Orígenes

A influencia de Orígenes é profunda. Sua autoridade também possui aquela humildade e abertura que vemos ocasionalmente em grandes mestres de qualquer ofício.

Quando o pai de Orígenes foi martirizado, sua mãe apenas o impediu de se entregar ao mesmo destino escondendo suas roupas. Uma de suas grandes obras é A Exortação ao Martírio onde ele vê esse testemunho de fé como um sinal de discipulado total. Ele quase conseguiu isso durante a perseguição de Décio, no final de sua vida (253 d.C.), quando foi preso e torturado. A Igreja, no entanto, é imensuravelmente mais rica por ele ter se doado totalmente por meio da tinta, em vez do sangue.

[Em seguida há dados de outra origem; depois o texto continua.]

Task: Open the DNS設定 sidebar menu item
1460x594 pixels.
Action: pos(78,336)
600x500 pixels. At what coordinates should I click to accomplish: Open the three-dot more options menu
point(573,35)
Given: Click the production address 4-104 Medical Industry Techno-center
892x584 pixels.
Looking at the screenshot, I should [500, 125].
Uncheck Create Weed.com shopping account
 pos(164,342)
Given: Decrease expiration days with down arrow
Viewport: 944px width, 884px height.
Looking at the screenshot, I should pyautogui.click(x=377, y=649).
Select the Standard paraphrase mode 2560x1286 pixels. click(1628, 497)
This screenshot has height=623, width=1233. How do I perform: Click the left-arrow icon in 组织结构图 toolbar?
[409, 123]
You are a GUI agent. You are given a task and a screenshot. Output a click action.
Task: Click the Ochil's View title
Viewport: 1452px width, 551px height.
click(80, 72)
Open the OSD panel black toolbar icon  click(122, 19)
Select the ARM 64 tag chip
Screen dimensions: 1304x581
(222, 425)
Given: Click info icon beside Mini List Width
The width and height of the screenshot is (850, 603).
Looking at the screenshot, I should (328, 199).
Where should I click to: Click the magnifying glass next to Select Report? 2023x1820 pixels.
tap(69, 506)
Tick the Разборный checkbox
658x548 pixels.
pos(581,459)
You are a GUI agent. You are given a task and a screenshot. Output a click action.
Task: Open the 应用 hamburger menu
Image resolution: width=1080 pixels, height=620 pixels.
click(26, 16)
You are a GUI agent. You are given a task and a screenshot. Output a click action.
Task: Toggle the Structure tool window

Nascido em Alexandria em 183 d.C., sucedeu a Clemente, seu professor, como catequista da comunidade cristã e, de acordo com Bernard McGinn (em seu magistério de quatro volumes, A Presença de Deus: Uma História do Misticismo Cristão ), tornou-se ‘talvez o maior intérprete das Escrituras que o cristianismo já conheceu’. Seu lugar na tradição mística é central e estabeleceu que a consciência mística não precisa ser nebulosa ou cismática. Uma mente ativa, grande e disciplinada pode coexistir – como a lua para o sol, como diz Orígenes – com a oração mais profunda. Razão e fé são irmãs, assim como Marta e Maria. Como Gregório de Nissa e a maioria dos mestres desta tradição que estamos examinando – ele não equiparou a experiência contemplativa a estados alterados, locuções ou aparições. Em vez disso, ele enfatiza a transformação no amor e os frutos do espírito na vida diária. Sua integração do que poderíamos chamar de cabeça e coração – o que os gregos chamavam de ‘nous’ (mente) – desafia nossa própria compreensão de ‘experiência’. Em seu ‘Comentário sobre João’, ele diz que ‘a mente que é totalmente purificada e se eleva acima do material para atender à contemplação de Deus com a maior atenção é deificado pelo que contempla.’ Sua produção foi enorme — ele exauriu uma equipe permanente de sete escribas e tantos copistas ‘bem como moças habilidosas em caligrafia’ — e ele escreveu comentários versículo por versículo sobre quase todos os livros da Bíblia.  Quase trezentas de suas centenas de homilias sobreviveram.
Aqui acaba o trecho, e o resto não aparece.